BIANKA VIEIRA
SÃO PAULO, SP (FOLHAPRESS) – Em 1930, data da publicação do ensaio psicanalítico “O Mal-estar na Civilização”, Sigmund Freud teorizou que a natureza e as relações humanas tornam impossível o alcance pleno da felicidade. Sendo a sociedade dessa maneira, como ser menos infeliz e evitar o sofrimento?
Para o psicanalista, uma das vias possíveis está no amor -tema do segundo módulo do Ciclo de Cinema e Psicanálise, inaugurado nesta quarta-feira (16) com a exibição da obra “O Filme da Minha Vida”, dirigido por Selton Mello.
“Achei significativa a escolha por esse filme porque ele é impregnado pelo afeto e pelo amor e enuncia outra concepção das relações. Não das ideais, mas daquelas que são possíveis”, disse a psicanalista Raquel Plut Ajzenberg.
Ajzenberg explicou que, segundo a teoria psicanalítica, a busca pela satisfação no outro é também a busca pelo prazer e uma tentativa de menos sofrimento. “Mas não há nenhuma receita aplicável. Cada um de nós deverá se adaptar à sua natureza e obter o prazer possível, não o idealizado”, alertou.
No longa, o espectador acompanha a passagem para a vida adulta do personagem Tony Terranova (Johnny Massaro), que, entre tantos dilemas, lida com a ausência de um pai que foi embora de casa sem explicações.
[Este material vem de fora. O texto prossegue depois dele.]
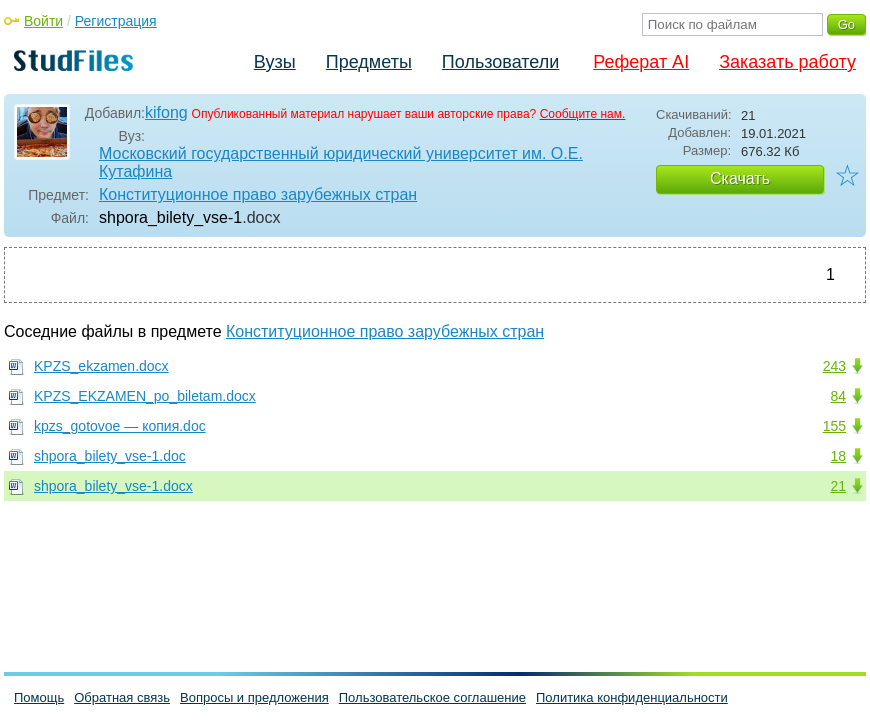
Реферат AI (641, 62)
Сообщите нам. (583, 114)
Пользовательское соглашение (432, 697)
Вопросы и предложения (254, 697)
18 (838, 456)
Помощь (39, 697)
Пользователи (500, 62)
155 (834, 426)
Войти (43, 21)
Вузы (275, 62)
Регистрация (116, 21)
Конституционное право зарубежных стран (258, 194)
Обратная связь (122, 697)
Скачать (740, 178)
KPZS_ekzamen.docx (101, 366)
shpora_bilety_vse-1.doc (110, 456)
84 (838, 396)
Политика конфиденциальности (632, 697)
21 (838, 486)
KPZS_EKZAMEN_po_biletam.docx (145, 396)
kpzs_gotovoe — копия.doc (120, 426)
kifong (166, 112)
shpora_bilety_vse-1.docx (113, 486)
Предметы (369, 62)
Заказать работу (787, 62)
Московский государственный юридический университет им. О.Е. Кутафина (341, 162)
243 (834, 366)
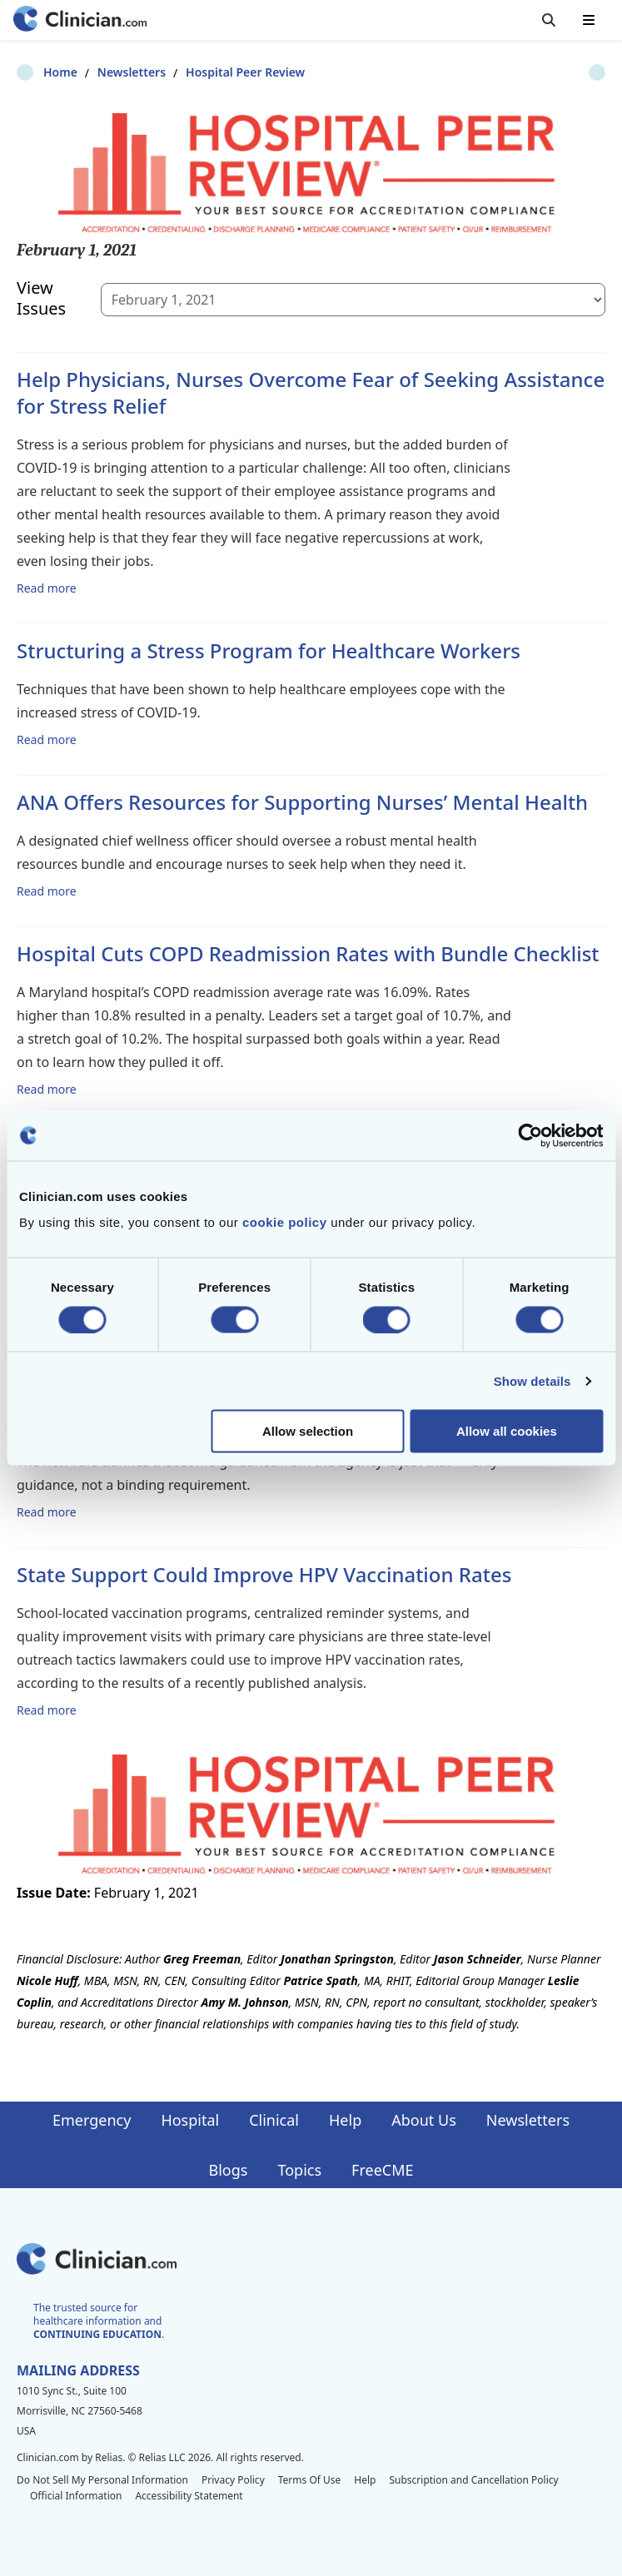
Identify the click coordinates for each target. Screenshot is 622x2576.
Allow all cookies (506, 1431)
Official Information (76, 2496)
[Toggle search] (549, 20)
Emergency (91, 2120)
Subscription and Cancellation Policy (473, 2480)
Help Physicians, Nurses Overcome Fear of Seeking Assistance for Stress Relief (311, 392)
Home (34, 72)
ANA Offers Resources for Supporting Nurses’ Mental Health (302, 802)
“Esse afastamento das figuras da infância cria um clima de decepção, tristeza e melancolia. A ausência cria uma ruptura que desconstrói o imaginário paterno infantil. É o luto daquele pai que, como tudo na vida, tem que ser desconstruído”, comentou Raquel. “Esse modelo é muito caro para a psicanálise. Crescimento não se faz sem dor.”
Para a atriz Ondina Clais, que protagoniza Sofia Terranova e participou do debate, a distância criada entre a sua personagem e o filho, Tony, foi importante para o desenvolvimento do garoto na trama. “É difícil conseguir essa medida. Geralmente não é a mãe que dá o corte. Ela é aquela que está lá, côncava, oferecendo o amor, o porto seguro.”
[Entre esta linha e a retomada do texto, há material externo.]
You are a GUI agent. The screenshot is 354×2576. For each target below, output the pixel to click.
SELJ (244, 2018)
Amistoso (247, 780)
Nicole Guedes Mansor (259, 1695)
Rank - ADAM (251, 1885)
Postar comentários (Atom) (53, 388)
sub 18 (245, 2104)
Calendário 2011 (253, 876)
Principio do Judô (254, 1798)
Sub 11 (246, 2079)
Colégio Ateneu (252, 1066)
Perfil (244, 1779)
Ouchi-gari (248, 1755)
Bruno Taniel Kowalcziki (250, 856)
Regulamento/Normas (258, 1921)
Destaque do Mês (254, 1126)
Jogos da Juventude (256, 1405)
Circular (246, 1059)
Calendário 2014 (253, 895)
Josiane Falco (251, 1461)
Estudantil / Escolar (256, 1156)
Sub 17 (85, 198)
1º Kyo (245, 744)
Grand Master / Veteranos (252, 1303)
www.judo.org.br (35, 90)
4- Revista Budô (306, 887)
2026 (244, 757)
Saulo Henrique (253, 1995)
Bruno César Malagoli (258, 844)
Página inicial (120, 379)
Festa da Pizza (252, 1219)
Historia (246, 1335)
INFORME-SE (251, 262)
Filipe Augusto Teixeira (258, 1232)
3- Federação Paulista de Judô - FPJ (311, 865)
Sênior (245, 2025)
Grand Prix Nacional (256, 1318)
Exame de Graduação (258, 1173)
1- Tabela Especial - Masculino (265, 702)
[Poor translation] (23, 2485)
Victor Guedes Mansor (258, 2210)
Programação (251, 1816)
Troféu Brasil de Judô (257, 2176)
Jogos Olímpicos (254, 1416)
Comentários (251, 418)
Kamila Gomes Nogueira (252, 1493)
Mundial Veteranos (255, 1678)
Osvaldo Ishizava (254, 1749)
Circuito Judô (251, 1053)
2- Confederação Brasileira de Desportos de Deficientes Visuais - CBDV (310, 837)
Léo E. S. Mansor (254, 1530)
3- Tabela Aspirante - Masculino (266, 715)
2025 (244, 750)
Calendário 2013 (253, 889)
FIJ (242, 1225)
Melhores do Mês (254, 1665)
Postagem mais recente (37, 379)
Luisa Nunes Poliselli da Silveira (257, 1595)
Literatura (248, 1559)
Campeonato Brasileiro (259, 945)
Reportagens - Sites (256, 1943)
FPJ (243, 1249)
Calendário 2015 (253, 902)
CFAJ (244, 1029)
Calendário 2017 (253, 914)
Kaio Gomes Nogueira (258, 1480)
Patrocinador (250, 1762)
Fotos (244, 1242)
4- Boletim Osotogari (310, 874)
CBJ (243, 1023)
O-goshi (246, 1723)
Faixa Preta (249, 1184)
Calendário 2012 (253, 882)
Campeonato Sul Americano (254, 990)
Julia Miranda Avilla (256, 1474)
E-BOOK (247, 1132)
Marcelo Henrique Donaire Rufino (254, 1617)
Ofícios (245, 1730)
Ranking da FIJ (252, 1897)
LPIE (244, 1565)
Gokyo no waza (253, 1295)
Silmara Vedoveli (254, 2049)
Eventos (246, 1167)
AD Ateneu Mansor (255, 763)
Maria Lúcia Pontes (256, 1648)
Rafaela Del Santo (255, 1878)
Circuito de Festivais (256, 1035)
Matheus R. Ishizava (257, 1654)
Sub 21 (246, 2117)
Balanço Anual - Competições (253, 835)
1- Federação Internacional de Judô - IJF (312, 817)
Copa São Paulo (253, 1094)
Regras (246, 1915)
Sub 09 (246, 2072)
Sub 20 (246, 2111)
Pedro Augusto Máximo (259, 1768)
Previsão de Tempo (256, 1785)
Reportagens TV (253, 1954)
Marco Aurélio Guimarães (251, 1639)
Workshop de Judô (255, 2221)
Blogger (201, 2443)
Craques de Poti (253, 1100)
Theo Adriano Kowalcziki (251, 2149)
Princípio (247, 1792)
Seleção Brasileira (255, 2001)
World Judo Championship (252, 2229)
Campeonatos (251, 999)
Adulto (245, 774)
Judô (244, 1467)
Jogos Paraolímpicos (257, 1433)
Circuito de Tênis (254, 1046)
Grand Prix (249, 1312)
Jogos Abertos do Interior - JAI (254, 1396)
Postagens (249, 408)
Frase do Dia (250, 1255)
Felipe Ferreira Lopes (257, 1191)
Mas seria possível, de fato, superar e se tornar independente das figuras paterna e materna? Para Raquel Plut Ajzenberg, as pessoas não “superam”, mas se transformam. Já para a psicanalista Luciana Saddi, mediadora da conversa, quanto mais o personagem Tony desenvolve sua sexualidade, mais se acentua o desapego da mãe.
“No momento em que ele se apropria de si mesmo, a mãe embarca num trem. Até então, ele estava preso, ocupando o lugar de um homem que desapareceu”, explicou Saddi.
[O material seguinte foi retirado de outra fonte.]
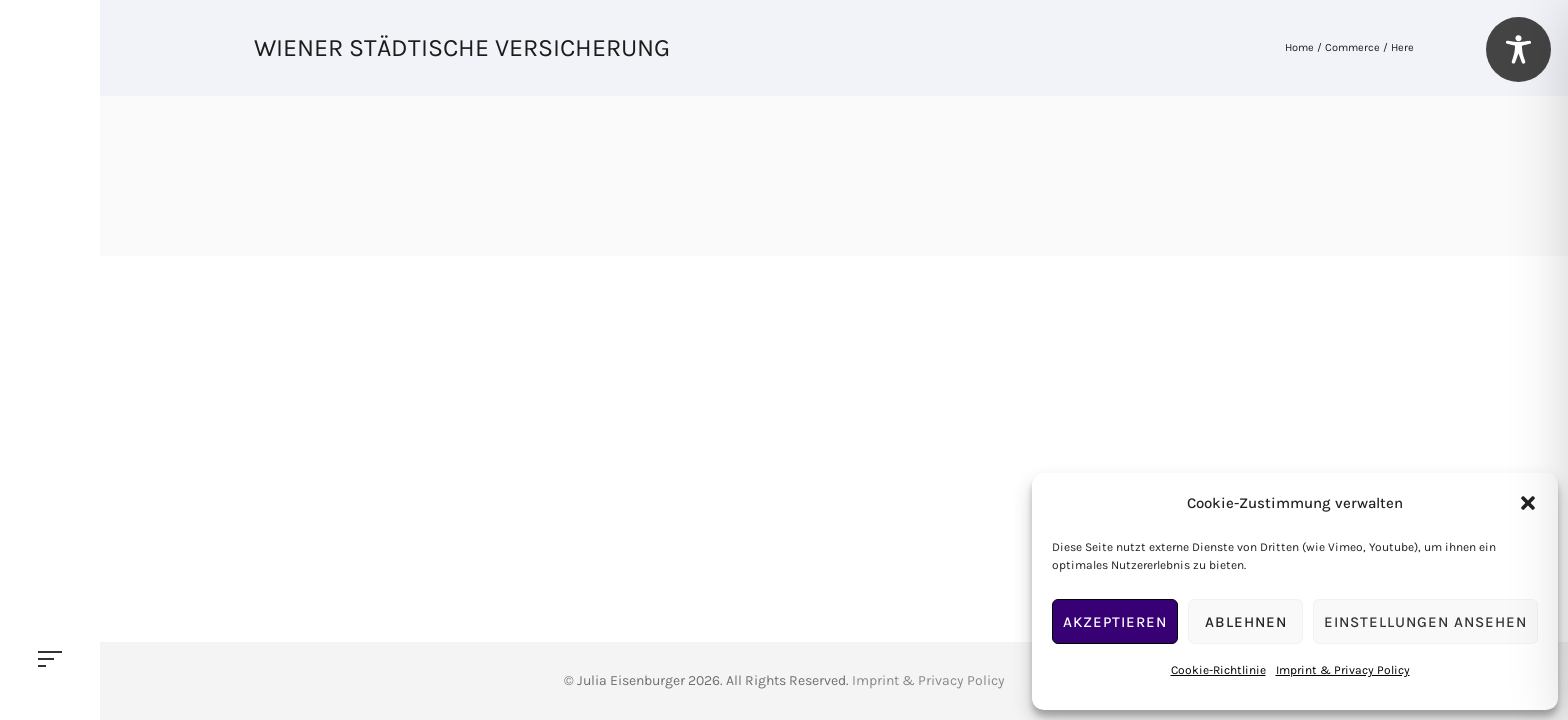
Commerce (1352, 47)
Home (1299, 47)
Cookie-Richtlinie (1218, 670)
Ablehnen (1246, 622)
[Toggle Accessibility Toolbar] (1518, 49)
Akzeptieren (1115, 622)
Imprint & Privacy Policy (1343, 670)
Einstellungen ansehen (1425, 622)
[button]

No debate, a trilha sonora foi exaltada. Para a mesa, as canções de Rolando Boldrin, que também atua no filme, trazem memórias marcantes da própria trajetória do ator Selton Mello. “O Selton tem uma experiência familiar que o guia em suas obras. Ele me escolheu [no elenco] porque eu sou parecida com a mãe dele”, comentou Clais.
Provocada pela plateia, Saddi brincou “Freud explica!”.
Outra questão que não passou em branco foi a presença do cigarro. Na trama, que se passa na Serra Gaúcha nos anos 60, os personagens fumam praticamente o tempo todo. “O Selton Mello fez chapa do pulmão de todo mundo?”, perguntou um dos espectadores.
O Ciclo de Cinema e Psicanálise, que conta com apoio da Folha, é realizado pela Sociedade Brasileira de Psicanálise de São Paulo e pela Cinemateca Brasileira. Os debates são quinzenais e acontecerão até o dia 27 de junho. O próximo será no dia 30 de junho e trará o filme “Ela”, de Spike Jonze.